TASK STATEMENT: Copy each line below without leaving any out.

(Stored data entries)
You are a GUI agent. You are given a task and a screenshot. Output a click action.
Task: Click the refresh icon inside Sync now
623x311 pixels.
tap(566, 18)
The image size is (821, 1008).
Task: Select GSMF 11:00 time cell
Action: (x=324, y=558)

RESULT BELOW:
You are a GUI agent. You are given a task and a screenshot. Output a click action.
Task: Click the refresh icon inside Sync now
623x311 pixels.
tap(566, 18)
The image size is (821, 1008).
Task: Select GSMF 11:00 time cell
Action: (x=324, y=558)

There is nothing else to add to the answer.